• Directions:
Return only the line that contains "Switch to the 曜日別 tab" and each line after it, through the last line of the data below, copied exactly.

Collected data entries

►

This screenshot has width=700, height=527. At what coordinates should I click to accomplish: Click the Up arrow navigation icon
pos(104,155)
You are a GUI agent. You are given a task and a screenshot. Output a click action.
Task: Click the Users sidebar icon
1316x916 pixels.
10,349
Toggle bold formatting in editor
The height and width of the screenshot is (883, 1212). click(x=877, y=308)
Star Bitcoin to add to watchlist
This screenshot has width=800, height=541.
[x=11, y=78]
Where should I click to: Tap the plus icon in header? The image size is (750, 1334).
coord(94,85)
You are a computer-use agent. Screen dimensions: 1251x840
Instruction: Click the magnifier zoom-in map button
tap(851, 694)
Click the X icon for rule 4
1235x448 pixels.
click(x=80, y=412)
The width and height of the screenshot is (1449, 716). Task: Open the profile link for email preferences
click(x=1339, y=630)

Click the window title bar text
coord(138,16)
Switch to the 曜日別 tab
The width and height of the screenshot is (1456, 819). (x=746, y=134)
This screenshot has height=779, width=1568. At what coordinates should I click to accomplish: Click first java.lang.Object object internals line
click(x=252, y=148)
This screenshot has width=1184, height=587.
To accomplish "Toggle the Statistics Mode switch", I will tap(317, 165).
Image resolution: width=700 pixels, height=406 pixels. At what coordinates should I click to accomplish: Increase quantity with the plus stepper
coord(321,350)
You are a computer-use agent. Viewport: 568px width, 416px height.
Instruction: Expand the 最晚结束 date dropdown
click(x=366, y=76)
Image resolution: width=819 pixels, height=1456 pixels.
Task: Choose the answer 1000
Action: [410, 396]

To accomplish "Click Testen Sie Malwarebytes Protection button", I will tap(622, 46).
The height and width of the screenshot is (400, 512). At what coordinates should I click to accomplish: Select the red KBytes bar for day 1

◄

• Result below:
Switch to the 曜日別 tab
The width and height of the screenshot is (1456, 819). (x=746, y=134)
This screenshot has height=779, width=1568. At what coordinates should I click to accomplish: Click first java.lang.Object object internals line
click(x=252, y=148)
This screenshot has width=1184, height=587.
To accomplish "Toggle the Statistics Mode switch", I will tap(317, 165).
Image resolution: width=700 pixels, height=406 pixels. At what coordinates should I click to accomplish: Increase quantity with the plus stepper
coord(321,350)
You are a computer-use agent. Viewport: 568px width, 416px height.
Instruction: Expand the 最晚结束 date dropdown
click(x=366, y=76)
Image resolution: width=819 pixels, height=1456 pixels.
Task: Choose the answer 1000
Action: [410, 396]

To accomplish "Click Testen Sie Malwarebytes Protection button", I will tap(622, 46).
The height and width of the screenshot is (400, 512). At what coordinates should I click to accomplish: Select the red KBytes bar for day 1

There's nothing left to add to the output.